ARTICLE
● ● ● ● ● ● ●

You’ve surely seen the big science news in 2012: the Higgs boson, aka the God particle, has been discovered. Hooray! Huzzah!
Yet unless you are a theoretical physicist, you might be asking, “The Higgs what?” – for whoever heard of a boson until this week? But you are only reading this column thanks to bosons: the photons streaming from the text into your eyes. And were it not for the Higgs boson and its related field, you would not be here today, but instead the universe would be a place where particles zip around at around the speed of light.
Or that’s what physicists widely believe, anyway. The Higgs field and boson are key components of the Standard Model of physics, which does an excellent job of explaining and predicting how matter behaves at everyday and miniscule scales. The model includes quantum mechanics, a theory so mind-bogglingly weird that even the great physicist Richard Feynman said: ““I think it is safe to say no one understands quantum mechanics…. Nobody knows how it can be like that.”
Parts of the Standard Model are relatively straightforward. Matter comprises fermions, such as the protons, neutrons and electrons that make up atoms. Only one of these can be in the same place at one time – so you can’t walk through walls. Quarks, the building blocks of protons and neutrons, are also fermions, and are so bizarre that they have attributes such as “flavour” no one can taste, and “colour” that can never be seen. They’re named after a drunken seagull trying to order “three quarks” of beer in the baffling novel Finnegan’s Wake.
Then, there are the bosons, which carry forces. Photons are the most familiar, serving as messengers for electromagnetism. Another kind “glue” quarks together, and two more carry weak forces affecting sub-atomic interactions.

● ● ● ● ● ● ●

GIVEN INFORMATION

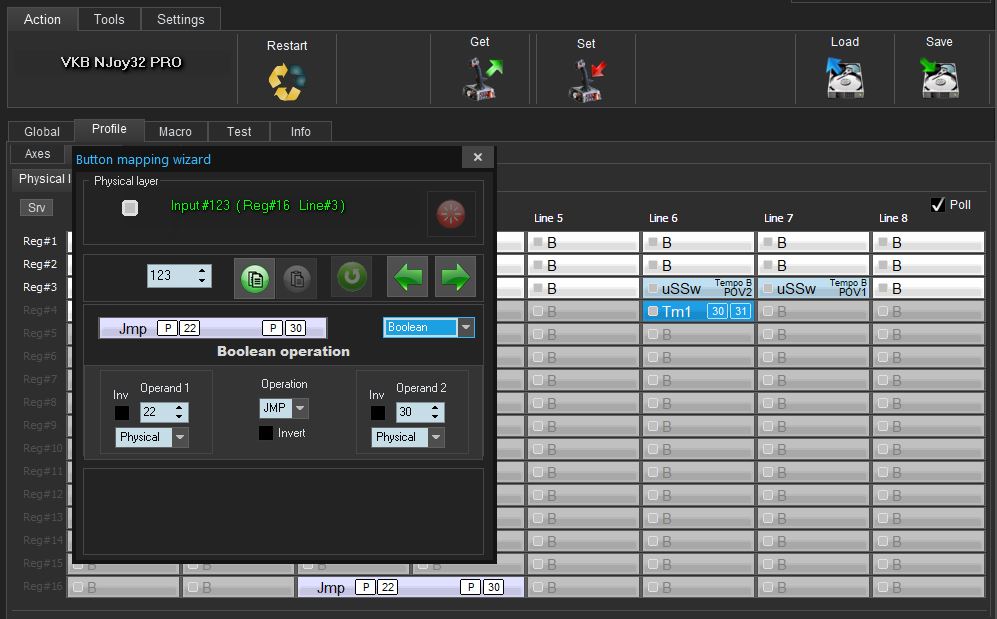Image resolution: width=997 pixels, height=619 pixels.
Task: Click the Get joystick icon
Action: point(481,78)
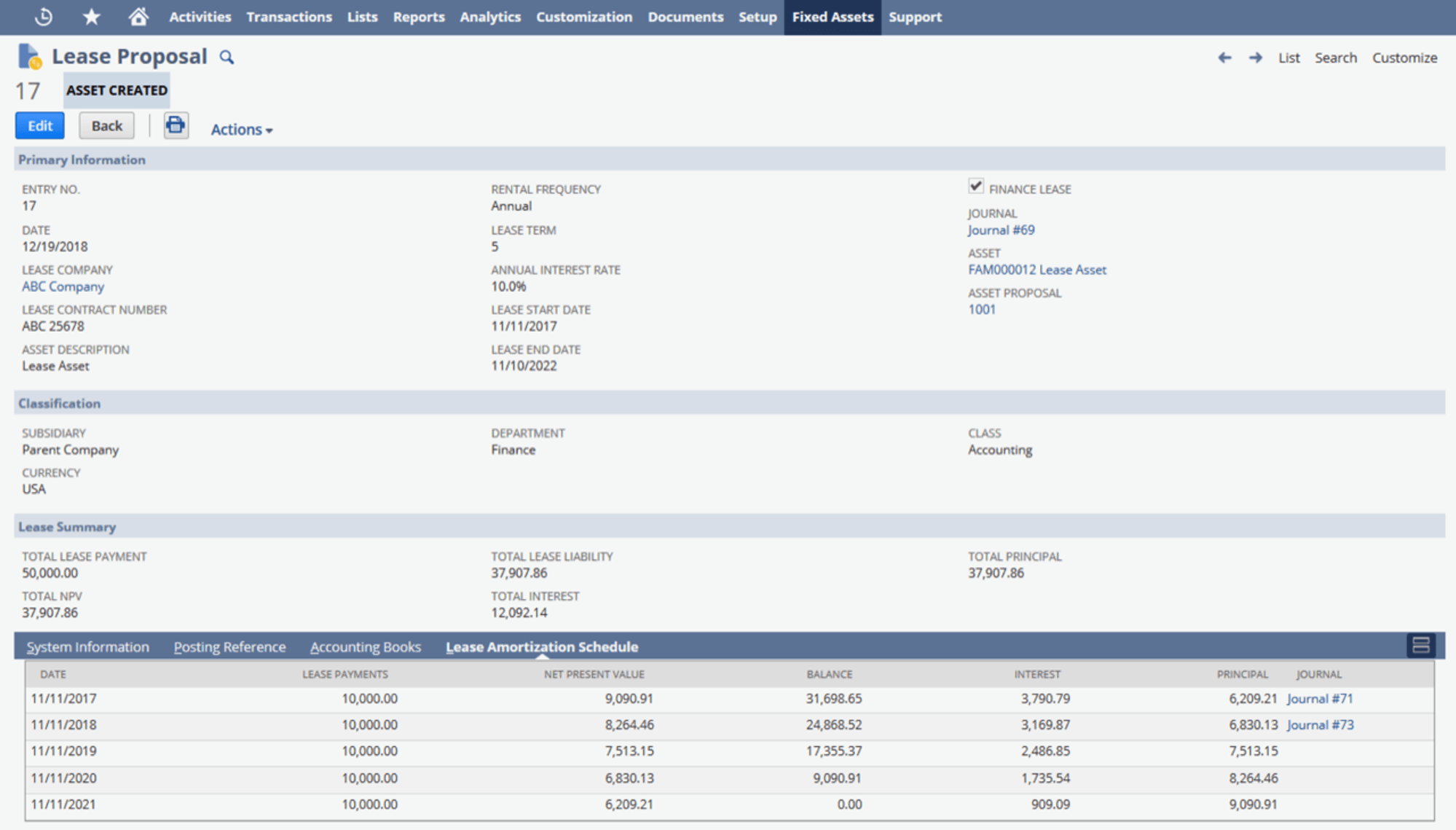Viewport: 1456px width, 830px height.
Task: Switch to the Posting Reference tab
Action: [x=229, y=647]
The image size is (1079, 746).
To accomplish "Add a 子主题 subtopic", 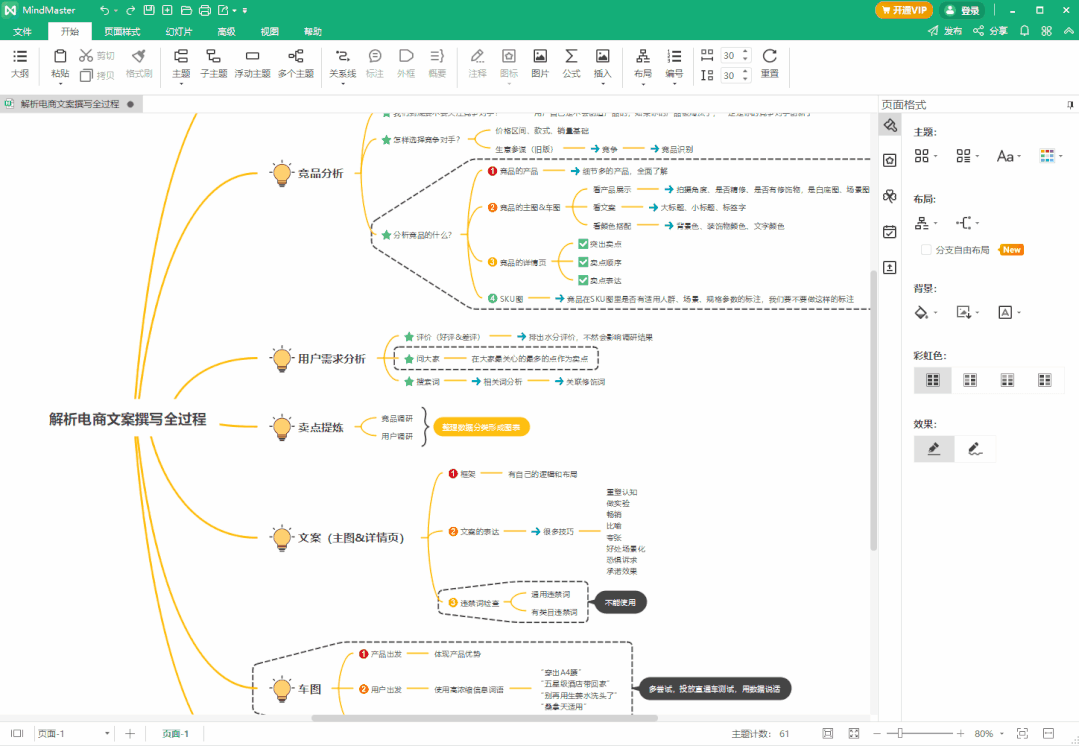I will [x=213, y=63].
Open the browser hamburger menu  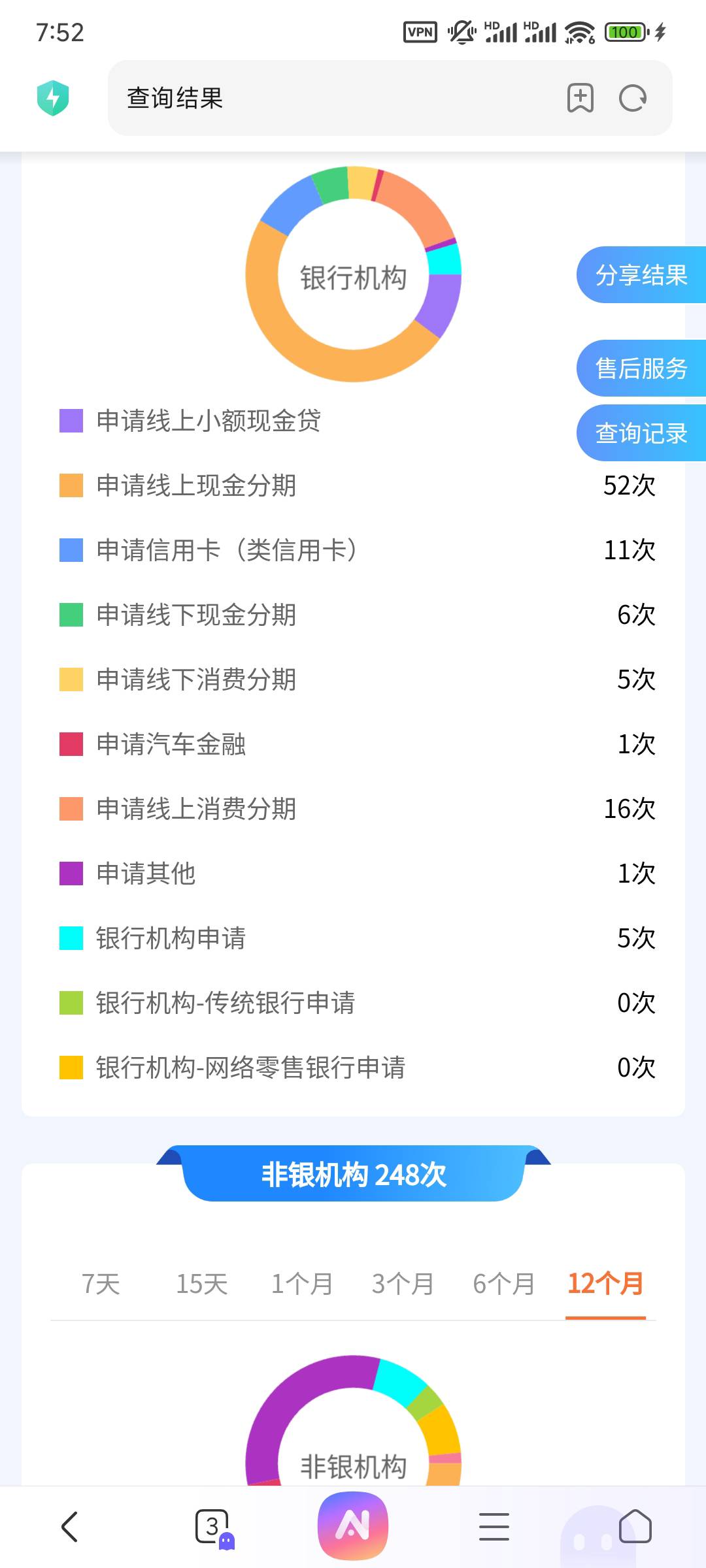pos(494,1527)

● ● ● ● ● ● ●

TASKS TO CARRY OUT
[A] Print the stretch of the article on the Higgs boson from "You’ve surely seen" through "speed of light.".
[B] State whether each statement below agrees with the article on the Higgs boson, answering yes or no and quoting the words of the article that decide it: (i) Quarks are fermions. (ii) Photons carry the weak forces. (iii) Richard Feynman said quantum mechanics is well understood.
The records are separate material and have no connection to the article on the Higgs boson.

TASK RESULTS
[A]
You’ve surely seen the big science news in 2012: the Higgs boson, aka the God particle, has been discovered. Hooray! Huzzah!
Yet unless you are a theoretical physicist, you might be asking, “The Higgs what?” – for whoever heard of a boson until this week? But you are only reading this column thanks to bosons: the photons streaming from the text into your eyes. And were it not for the Higgs boson and its related field, you would not be here today, but instead the universe would be a place where particles zip around at around the speed of light.

[B]
(i) Yes: "Quarks, the building blocks of protons and neutrons, are also fermions"
(ii) No: "Photons are the most familiar, serving as messengers for electromagnetism."
(iii) No: "I think it is safe to say no one understands quantum mechanics"